Division of Food and Nutrition, Chonnam National University, Yongbong-ro, Buk-gu, Gwangju 500-757, Republic of Korea.
Applied Technology & Research Division, R&D Center, AmorePacific Corporation, Yongin-si, Gyeonggi-do 446-729, Republic of Korea.
Food Chem. 2017 Oct 15;233:321-330. doi: 10.1016/j.foodchem.2017.04.079. Epub 2017 Apr 24.

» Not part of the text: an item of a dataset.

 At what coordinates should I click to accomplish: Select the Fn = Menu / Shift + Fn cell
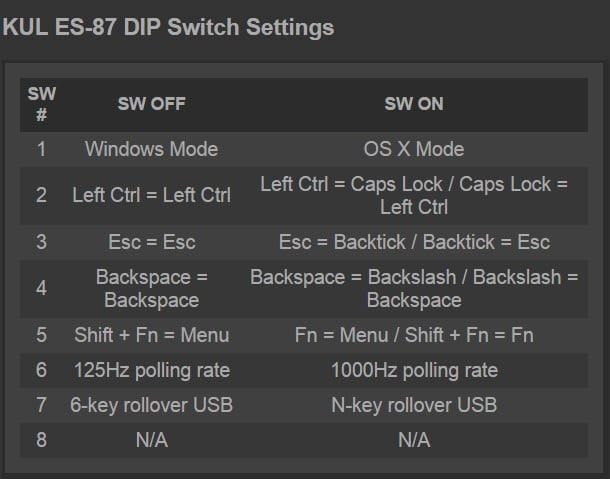414,335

Recently, we selected three tea (Camellia sinensis) cultivars that are rich in taste, epigallocatechin-3-O-gallate (EGCG) and epigallocatechin-3-O-(3-O-methyl)-gallate (EGCG3″Me) and then cultivated them through asexual propagation by cutting in the same region. In the present study, proton nuclear magnetic resonance (H NMR)-based metabolomics was applied to characterize the metabotype and to understand the metabolic mechanism of these tea cultivars including wild type tea. Of the tea leaf metabolite variations, reverse associations of amino acid metabolism with catechin compound metabolism were found in the rich-taste, and EGCG- and EGCG3″Me-rich tea cultivars. Indeed, the metabolism of individual catechin compounds in the EGCG3″Me-rich cultivar differed from those of other tea cultivars. The current study highlights the distinct metabolism of various tea cultivars newly selected for cultivation and the important role of metabolomics in understanding the metabolic mechanism. Thus, comprehensive metabotyping is a useful method to assess and then develop a new plant cultivar.
最近,我们选择了三个口感浓郁、富含表没食子儿茶素没食子酸酯(EGCG)和表没食子儿茶素没食子酸酯-3-O-(3-O-甲基)酯(EGCG3″Me)的茶树品种,并通过无性繁殖在同一地区进行扦插繁殖。本研究采用基于质子核磁共振(H NMR)的代谢组学方法来描述这些茶树品种(包括野生型茶)的代谢表型,以了解其代谢机制。在茶叶代谢物的变化中,在口感浓郁、EGCG 和 EGCG3″Me 丰富的茶品种中发现了氨基酸代谢与儿茶素化合物代谢的反向关联。事实上,EGCG3″Me 丰富品种中个别儿茶素化合物的代谢与其他茶树品种不同。本研究强调了新选育的各种茶树品种的独特代谢,并突出了代谢组学在了解代谢机制方面的重要作用。因此,全面的代谢组学分析是评估和开发新植物品种的有效方法。